When I first found myself reading Native Son, I was pained to the point of
wanting to stop reading due to the poor choices Bigger made (or almost made). This
first came along in the bar scene where, after learning about his new job,
Bigger decided to rob a white man’s shop. I wanted to yell at him, telling him
to grow up and take the job; thankfully, he did, but not after cutting the pool
table and fighting with his friends trying to convince them to rob the shop, even
though Bigger wasn’t fully onboard with the plan either.
What if Bigger had decided to rob Blum’s? Well he
probably wouldn’t have ended taking the job at the Dalton’s, hiding for fear of
recognition. His family would be disappointed and run out of relief food, out
of embarrassment, and fear, Bigger probably wouldn’t return home. Although he
would never be sentenced to death for the murder of Marry Dalton, the law
probably would catch up to him and he would end up in jail.

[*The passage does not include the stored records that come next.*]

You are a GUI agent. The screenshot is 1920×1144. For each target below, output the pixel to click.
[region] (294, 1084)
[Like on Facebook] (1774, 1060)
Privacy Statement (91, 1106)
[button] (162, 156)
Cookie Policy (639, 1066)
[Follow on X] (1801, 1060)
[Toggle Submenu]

There are so many of these forks that Bigger
encountered in the book. What are some of his experiences that you found the
most harrowing?
Bigger's fight with his friends (Gus especially) in the pool hall is complicated in its motives: he is ostensibly trying to convince them to go through with the job, or berating them for chickening out. But we know that he's also feeling deeply ambivalent about the plan, he's afraid to go through with it, and he's also afraid that his friends will learn that he's afraid. So the tough-guy, pool-table-cutting act is an effort to hide the fact that he's scared (like so much else in this novel). We as readers are privy to a whole other level of motivation, that isn't evident on the surface.
ReplyDeleteIt's hard for me to single out "harrowing" moments, but the whole ordeal with Mary's body down by the furnace gives me the willies every time. Wright doesn't turn his "camera" away at all, and we have to go through the whole experience with each reading.